After a strong start to the year, bonus prospects for equity capital markets professionals have taken a distinct turn for the worse.
In the interlude since last Thursday, the world's leading equity markets have undergone something of a battering, with the Dow Jones Industrial Average, the FTSE 100 and regional markets in Latin America and Hungary all falling significantly.
In the wake of the reductions, recruiters say bonuses for equity capital markets professionals are suddenly looking less promsing than they might have been. "It was looking like an extremely good year for ECM bonuses," says David Carrier, a director at search firm Kinsey Allen. "Now that's a little less certain."

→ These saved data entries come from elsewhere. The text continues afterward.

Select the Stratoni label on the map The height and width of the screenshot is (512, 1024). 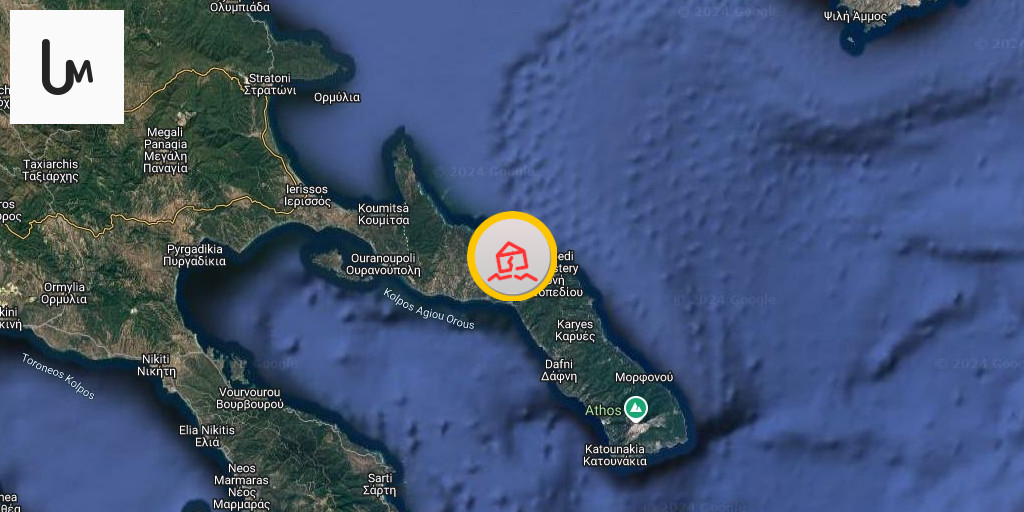coord(270,85)
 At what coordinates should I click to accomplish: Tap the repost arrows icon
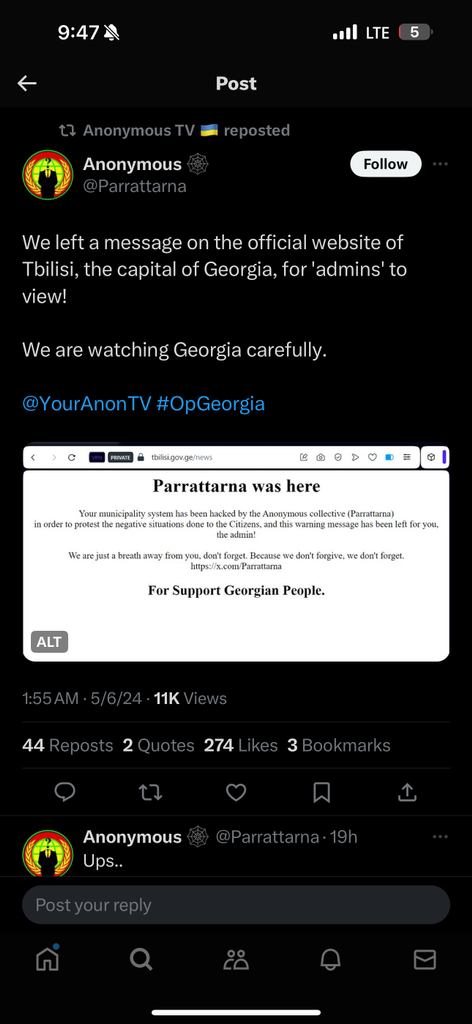151,792
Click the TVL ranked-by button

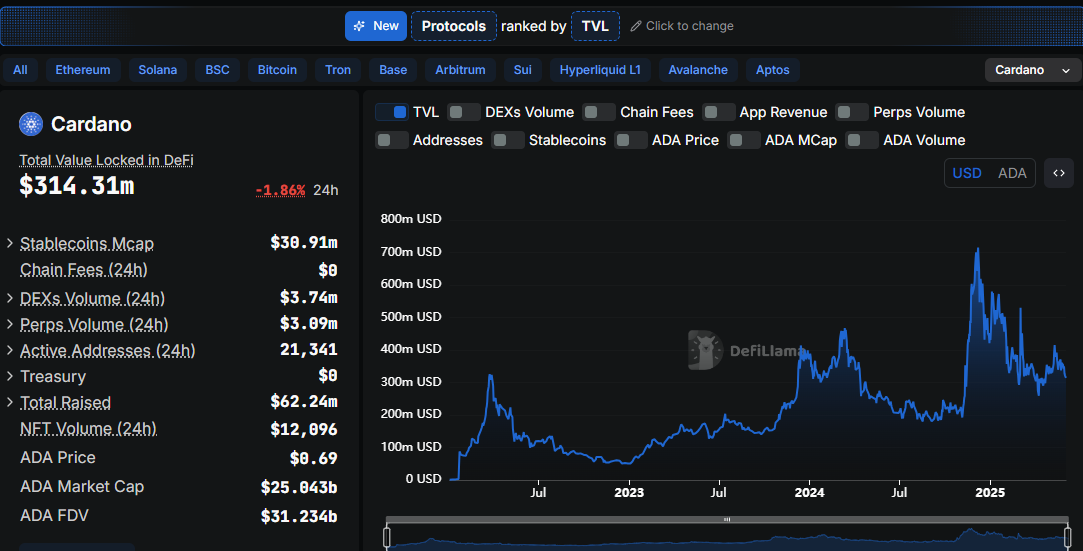pyautogui.click(x=595, y=26)
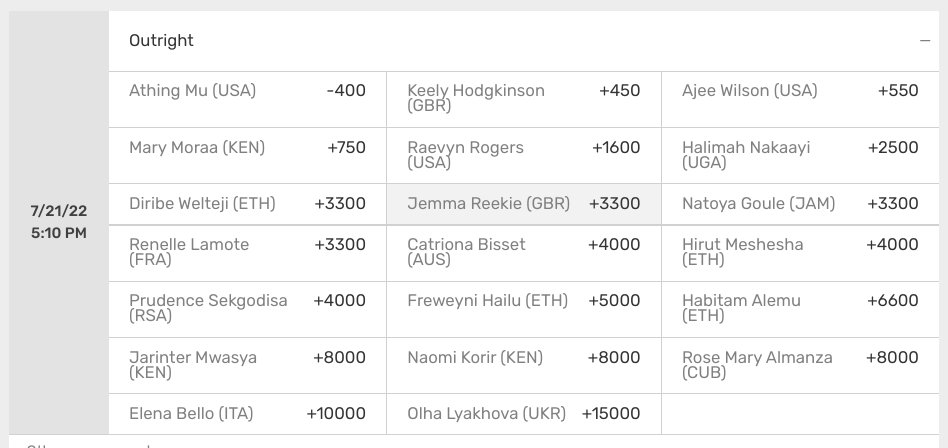Screen dimensions: 948x448
Task: Select Raevyn Rogers (USA) +1600
Action: (524, 155)
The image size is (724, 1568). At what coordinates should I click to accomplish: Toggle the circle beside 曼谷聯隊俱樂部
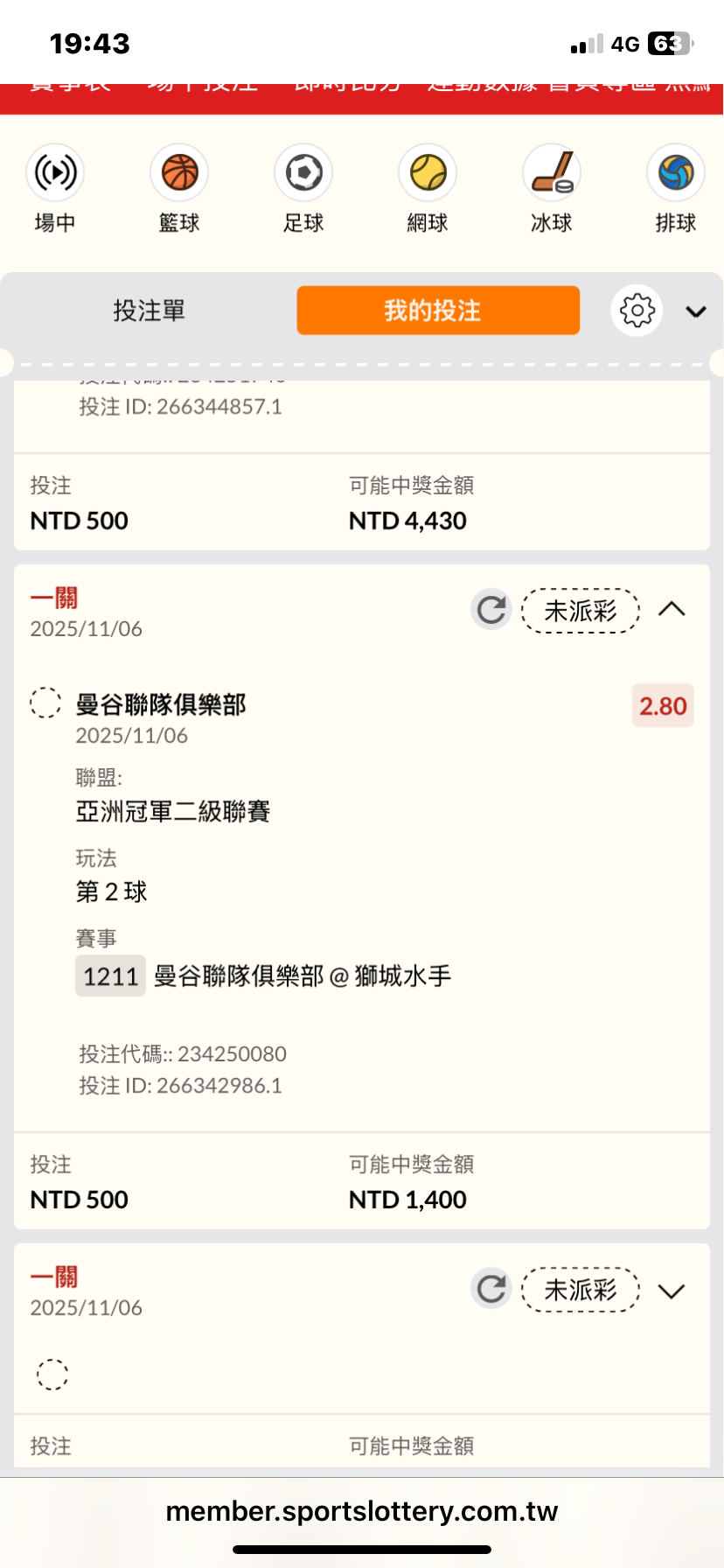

"It's obviously very early days, but the primary markets people are most likely to suffer from recent market weakness and the potential downturn ," adds Simon Vaughan Edwards, a director at search firm Alexander Mann Global Markets. "Until now, business performance and subsequent hiring has been up. But sentiment could be about to change."
Recruiters say falling stock markets could now dampen enthusiasm for equity offerings - and the bankers who arrange them - particularly as many observes suggest this is more than just a passing trend.
However, recruiters say recent weaknesses have yet to stifle ECM recruitment. "Demand for ECM people remains very strong, particularly at the junior level," says Carrier. "Banks are still looking to make key ECM hires for the remainder of this year."